Bienvenue en 2023, n monde où crises et instabilité sont devenues la nouvelle norme ! Où les dogmes économiques, politiques et sociétaux des cinquante dernières années semblent l’un après l’autre remis en question. Un monde où les parties prenantes de l’entreprise sont désormais des « écosystèmes interconnectés » en permanence, qui questionnent toutes formes de vérité…
Dans ce monde incertain (dérèglement climatique, guerres et conflits multiscalaires, pandémies, etc.), instaurer et conserver des relations de confiance devient plus difficile que jamais. Chaque action, chaque parole de l’entreprise prend le risque d’être scrutée, critiquée, contestée, relayé en un clic, voire déformée.
Qui pouvait penser, il y a quelques mois encore, qu’une présence industrielle en Russie deviendrait un crime, ou encore que faire (re)venir ses collaborateurs au bureau deviendrait une gageure ? Dans cet environnement, comment être entendu, embarquer les collaborateurs comme les clients, et plus largement, l’ensemble des publics avec lesquels l’entreprise est amenée à interagir ?
La complexité qui règne impose désormais aux entreprises de définir et de maîtriser leur communication à la hauteur de ce qu’elle est : un axe stratégique majeur.
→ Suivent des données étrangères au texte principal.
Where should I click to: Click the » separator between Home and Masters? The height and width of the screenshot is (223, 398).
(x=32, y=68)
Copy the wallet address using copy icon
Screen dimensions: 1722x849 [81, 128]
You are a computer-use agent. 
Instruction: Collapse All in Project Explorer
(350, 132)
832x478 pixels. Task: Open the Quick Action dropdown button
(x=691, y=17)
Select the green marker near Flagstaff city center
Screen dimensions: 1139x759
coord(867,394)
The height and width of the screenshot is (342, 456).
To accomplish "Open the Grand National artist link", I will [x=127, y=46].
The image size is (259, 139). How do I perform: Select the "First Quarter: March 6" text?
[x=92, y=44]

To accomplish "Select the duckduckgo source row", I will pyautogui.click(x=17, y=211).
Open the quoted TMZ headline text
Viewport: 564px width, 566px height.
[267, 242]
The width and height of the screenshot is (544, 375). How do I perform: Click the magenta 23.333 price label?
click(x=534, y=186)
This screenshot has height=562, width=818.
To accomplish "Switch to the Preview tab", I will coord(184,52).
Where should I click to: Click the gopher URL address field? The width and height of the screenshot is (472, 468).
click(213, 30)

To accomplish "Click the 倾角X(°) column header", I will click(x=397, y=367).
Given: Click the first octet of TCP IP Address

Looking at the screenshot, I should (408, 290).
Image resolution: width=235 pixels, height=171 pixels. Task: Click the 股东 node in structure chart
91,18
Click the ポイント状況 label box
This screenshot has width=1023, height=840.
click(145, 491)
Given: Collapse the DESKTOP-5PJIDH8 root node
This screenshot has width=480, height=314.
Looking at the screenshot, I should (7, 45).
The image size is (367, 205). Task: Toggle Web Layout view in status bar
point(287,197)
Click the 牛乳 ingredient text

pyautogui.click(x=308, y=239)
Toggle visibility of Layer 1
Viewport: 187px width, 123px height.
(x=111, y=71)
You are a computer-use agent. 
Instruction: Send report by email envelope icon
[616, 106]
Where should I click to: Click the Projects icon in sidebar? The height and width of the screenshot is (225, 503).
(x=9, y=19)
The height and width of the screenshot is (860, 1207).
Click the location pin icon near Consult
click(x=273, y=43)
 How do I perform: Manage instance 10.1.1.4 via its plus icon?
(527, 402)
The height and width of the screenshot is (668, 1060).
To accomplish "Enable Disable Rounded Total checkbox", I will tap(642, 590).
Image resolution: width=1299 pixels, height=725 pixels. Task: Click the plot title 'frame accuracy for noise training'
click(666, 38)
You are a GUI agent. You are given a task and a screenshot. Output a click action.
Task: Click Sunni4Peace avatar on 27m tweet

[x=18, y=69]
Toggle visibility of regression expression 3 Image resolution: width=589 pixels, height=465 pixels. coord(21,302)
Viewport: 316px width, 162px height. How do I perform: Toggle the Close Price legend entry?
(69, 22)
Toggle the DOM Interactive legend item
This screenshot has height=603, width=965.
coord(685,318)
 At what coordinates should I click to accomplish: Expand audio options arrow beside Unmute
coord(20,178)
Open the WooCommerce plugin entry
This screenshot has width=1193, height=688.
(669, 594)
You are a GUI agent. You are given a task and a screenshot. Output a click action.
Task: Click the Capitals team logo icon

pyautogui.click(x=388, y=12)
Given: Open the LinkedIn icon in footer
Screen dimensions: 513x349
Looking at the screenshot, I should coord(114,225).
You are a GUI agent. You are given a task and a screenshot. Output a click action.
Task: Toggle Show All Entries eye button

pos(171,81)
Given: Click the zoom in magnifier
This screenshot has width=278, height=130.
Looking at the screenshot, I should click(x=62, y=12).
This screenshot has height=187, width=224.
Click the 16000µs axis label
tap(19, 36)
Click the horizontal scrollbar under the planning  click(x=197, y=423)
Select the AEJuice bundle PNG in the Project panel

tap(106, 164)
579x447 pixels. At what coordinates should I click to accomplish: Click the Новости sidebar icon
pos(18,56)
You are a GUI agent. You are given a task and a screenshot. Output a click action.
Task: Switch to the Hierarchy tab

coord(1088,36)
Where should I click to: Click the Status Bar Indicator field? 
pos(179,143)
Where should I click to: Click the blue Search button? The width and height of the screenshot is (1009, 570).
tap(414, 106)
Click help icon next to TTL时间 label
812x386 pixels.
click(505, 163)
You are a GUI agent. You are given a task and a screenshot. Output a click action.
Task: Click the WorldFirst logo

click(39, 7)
Pensez à la gestion des crises Balenciaga (le #CancelBalenciaga a atteint plus de 25 millions de vues suite à sa campagne de publicité mettant en scène des enfants), à la crise sanitaire des pizzas Buitoni contaminées par la bactérie E. coli qui a vu le PDG de Nestlé France attendre quatre mois pour prendre la parole, ou encore Ferrero accusé d’une gestion de trop tardive de la crise de la salmonelle dans ses Kinders … Une communication mal ou tardivement engagée peut aujourd’hui engendrer des conséquences réputationnelles et commerciales dramatiques.
Penser sa communication dans un monde impermanent, c’est d’abord comprendre son environnement et les interactions entre ses publics, multiples et – c’est la grande nouveauté de ce début de siècle – profondément interconnectés : clients, collaborateurs, influenceurs, activistes, actionnaires … tous se parlent, se challengent, et de plus en plus se méfient de l’entreprise, jusqu’à même en question la légitimité de son existence même.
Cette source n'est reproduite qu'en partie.